# EXERCISE DESCRIPTION
Reproduce word for word the lines between those holding "You are a computer-use agent. This" and "You are a computer-use agent. Viewport: 1024px", inclusive, and nothing else from the data below.

(Data items)

┏━━

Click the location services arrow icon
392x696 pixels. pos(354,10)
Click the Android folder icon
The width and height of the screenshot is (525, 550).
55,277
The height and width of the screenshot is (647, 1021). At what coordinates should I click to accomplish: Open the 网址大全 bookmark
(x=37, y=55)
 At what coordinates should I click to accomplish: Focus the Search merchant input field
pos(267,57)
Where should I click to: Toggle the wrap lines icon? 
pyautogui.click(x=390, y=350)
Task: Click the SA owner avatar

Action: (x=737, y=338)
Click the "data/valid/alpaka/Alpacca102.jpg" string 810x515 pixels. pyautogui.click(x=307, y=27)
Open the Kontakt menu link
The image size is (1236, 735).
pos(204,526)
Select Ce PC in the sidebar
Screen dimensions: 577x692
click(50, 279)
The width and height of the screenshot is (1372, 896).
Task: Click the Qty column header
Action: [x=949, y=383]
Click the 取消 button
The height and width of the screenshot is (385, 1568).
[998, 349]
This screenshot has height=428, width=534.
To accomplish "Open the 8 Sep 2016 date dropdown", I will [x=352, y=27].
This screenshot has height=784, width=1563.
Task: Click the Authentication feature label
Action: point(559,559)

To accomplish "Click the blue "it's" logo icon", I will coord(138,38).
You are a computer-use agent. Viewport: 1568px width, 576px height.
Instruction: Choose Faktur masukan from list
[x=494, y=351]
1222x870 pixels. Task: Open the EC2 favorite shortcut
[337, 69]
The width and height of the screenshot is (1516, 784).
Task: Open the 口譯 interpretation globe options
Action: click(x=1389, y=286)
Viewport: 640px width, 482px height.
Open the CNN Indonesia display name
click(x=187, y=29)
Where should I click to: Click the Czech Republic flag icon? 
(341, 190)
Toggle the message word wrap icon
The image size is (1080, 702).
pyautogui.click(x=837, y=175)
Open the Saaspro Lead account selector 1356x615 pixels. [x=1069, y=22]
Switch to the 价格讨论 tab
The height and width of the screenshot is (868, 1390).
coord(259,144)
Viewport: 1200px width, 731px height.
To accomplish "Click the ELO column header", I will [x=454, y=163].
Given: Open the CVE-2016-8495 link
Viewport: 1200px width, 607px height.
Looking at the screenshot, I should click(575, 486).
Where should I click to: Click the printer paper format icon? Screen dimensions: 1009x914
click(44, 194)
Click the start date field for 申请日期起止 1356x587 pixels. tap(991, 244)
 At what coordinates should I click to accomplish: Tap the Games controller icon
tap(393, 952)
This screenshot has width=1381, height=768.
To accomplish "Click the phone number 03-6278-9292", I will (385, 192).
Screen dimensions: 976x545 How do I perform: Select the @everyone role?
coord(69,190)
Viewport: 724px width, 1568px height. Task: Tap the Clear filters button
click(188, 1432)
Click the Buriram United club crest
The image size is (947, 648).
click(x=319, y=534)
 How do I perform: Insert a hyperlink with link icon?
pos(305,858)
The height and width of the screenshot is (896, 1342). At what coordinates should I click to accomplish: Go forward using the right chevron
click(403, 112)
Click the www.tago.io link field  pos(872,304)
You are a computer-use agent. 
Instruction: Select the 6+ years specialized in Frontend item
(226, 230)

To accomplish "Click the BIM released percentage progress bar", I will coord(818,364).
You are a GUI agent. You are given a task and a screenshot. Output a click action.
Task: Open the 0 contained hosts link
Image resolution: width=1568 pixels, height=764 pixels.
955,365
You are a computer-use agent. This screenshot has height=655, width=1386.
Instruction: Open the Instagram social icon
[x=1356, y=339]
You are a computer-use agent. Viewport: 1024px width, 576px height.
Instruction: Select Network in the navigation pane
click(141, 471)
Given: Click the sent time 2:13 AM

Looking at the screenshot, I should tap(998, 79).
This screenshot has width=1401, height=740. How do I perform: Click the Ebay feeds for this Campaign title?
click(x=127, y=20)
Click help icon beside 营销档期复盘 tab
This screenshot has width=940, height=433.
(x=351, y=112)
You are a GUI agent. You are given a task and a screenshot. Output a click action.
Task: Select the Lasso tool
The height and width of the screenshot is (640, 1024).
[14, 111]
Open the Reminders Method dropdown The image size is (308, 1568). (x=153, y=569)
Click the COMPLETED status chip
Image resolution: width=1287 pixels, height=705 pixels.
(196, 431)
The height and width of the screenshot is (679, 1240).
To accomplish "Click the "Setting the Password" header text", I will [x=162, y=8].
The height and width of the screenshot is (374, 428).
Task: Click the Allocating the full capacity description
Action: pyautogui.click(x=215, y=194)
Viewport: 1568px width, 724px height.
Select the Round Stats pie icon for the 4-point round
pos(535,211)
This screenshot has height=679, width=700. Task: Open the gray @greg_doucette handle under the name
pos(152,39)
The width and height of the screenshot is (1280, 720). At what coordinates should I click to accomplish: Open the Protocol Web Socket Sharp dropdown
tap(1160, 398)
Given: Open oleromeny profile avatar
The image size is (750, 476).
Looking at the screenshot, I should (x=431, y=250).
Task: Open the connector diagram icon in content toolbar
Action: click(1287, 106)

┗━━

# RESULT FOR THIS TASK
You are a computer-use agent. This screenshot has height=655, width=1386.
Instruction: Open the Instagram social icon
[x=1356, y=339]
You are a computer-use agent. Viewport: 1024px width, 576px height.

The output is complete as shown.